The daring and destructive life of the man who popularized the word "zombie"

In the early twentieth century, travel writing represented the desire for the expanding bourgeoisie to experience the exotic cultures of the world past their immediate surroundings. Journalist William Buehler Seabrook was emblematic of this trend--participating in voodoo ceremonies, riding camels cross the Sahara desert, communing with cannibals and most notably, popularizing the term "zombie" in the West. A string of his bestselling books show an engaged, sympathetic gentleman hoping to share these strange, hidden delights with the rest of the world. He was willing to go deeper than any outsider had before. But, of course, there was a dark side. Seabrook was a barely functioning alcoholic who was deeply obsessed with bondage and the so-called mystical properties of pain and degradation. His life was a series of traveling highs and drunken lows; climbing on and falling off the wagon again and again. What led the popular and vivid writer to such a sad state?
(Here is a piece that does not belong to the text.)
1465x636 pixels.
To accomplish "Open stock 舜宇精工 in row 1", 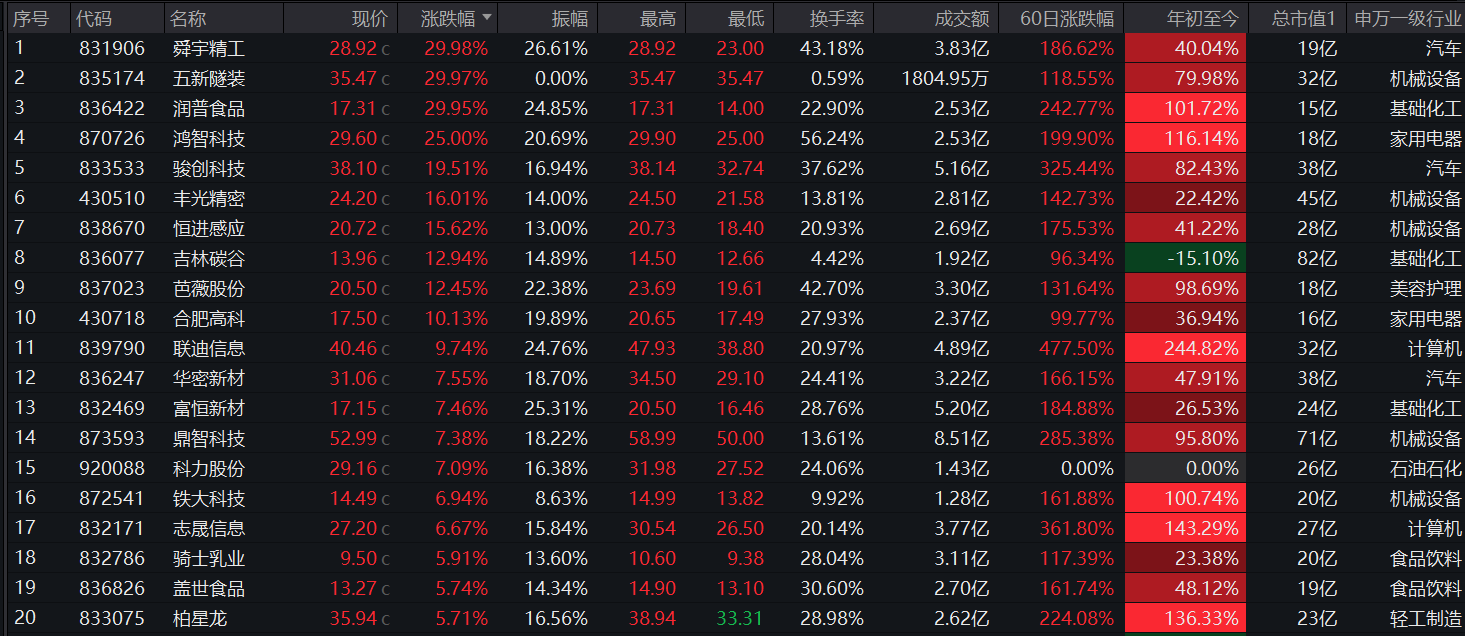I will coord(208,49).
Cartoonist Joe Ollmann spent seven years researching Seabrook's life, interviewing surviving family and accessing long neglected archives, in order to piece together the peripatetic life of a forgotten American writer. Often weaving in Seabrook's own words and those of his biographers, Ollmann's The Abominable Mr. Seabrook posits Seabrook the believer versus Seabrook the exploiter, and leaves the reader to consider where one ends and the other begins.


Author Notes

Joe Ollmann lives in Hamilton, Ontario with his wife and child. He is the winner of the Doug Wright Award for best cartooning for his book Mid-Life .


Reviews 2

Publisher's Weekly Review

Comprising 10 years of painstaking research, this graphic biography details the life of obscure writer, occultist, traveler, and bondage fanatic William Seabrook, perhaps best known for his book Asylum, an account of his hospitalization. Telling Seabrook's story with his characteristic thick line work, Ollmann wades into the bizarre corners of his subject's life, from the connection he formed as a child to his grandmother's mysticism, to his inability to find happiness in his various vocations, to his crazy adventures, penchant for tying up women, and serial alcoholism. Previously known for his autobiographical work Mid-Life, Ollmann skillfully captures Seabrook's ardent desire to experience life and write about it even as he's killing himself with drink. Seabrook is just the sort of character that Ollmann is so good at rendering: a complicated, misunderstood, and underappreciated mess of a person whose life was fascinating and whose appetites were, quite literally, as strange as they come. As both a narrative and a story in pictures, this is an early candidate for the year's best graphic biography. (Jan.) © Copyright PWxyz, LLC. All rights reserved.


Library Journal Review

While William Seabrook (1884-1945) may not be a household name today, in the early part of the 20th century he was a massively popular travel and adventure author, known for trekking through the Sahara with a group of nomads, exploring Voodoo in Haiti (introducing the word zombie to the mainstream), and spending time with cannibal kings in Africa. He was also a self-destructive alcoholic and obsessive sadomasochist. Based on incredibly thorough research and integrating a large amount of Seabrook's own autobiographical writing, author and illustrator Ollman's offering (Happy Stories About Well-Adjusted People) presents a compelling and empathetic portrait of what might be the single most lost Lost Generation writer. Ollmann's illustrations perfectly captures the unease that drives his subject in tight nine-panel grids, and his fascination with his subject is both evident and infectious. VERDICT Including high adventure, sorrowful drama, and cameos by historical stars such as Man Ray, Aldous Huxley, and Gertrude Stein, this one has all the hallmarks of a classic work of biography and is an early contender for one of the best releases in 2017.-TB © Copyright 2017. Library Journals LLC, a wholly owned subsidiary of Media Source, Inc. No redistribution permitted.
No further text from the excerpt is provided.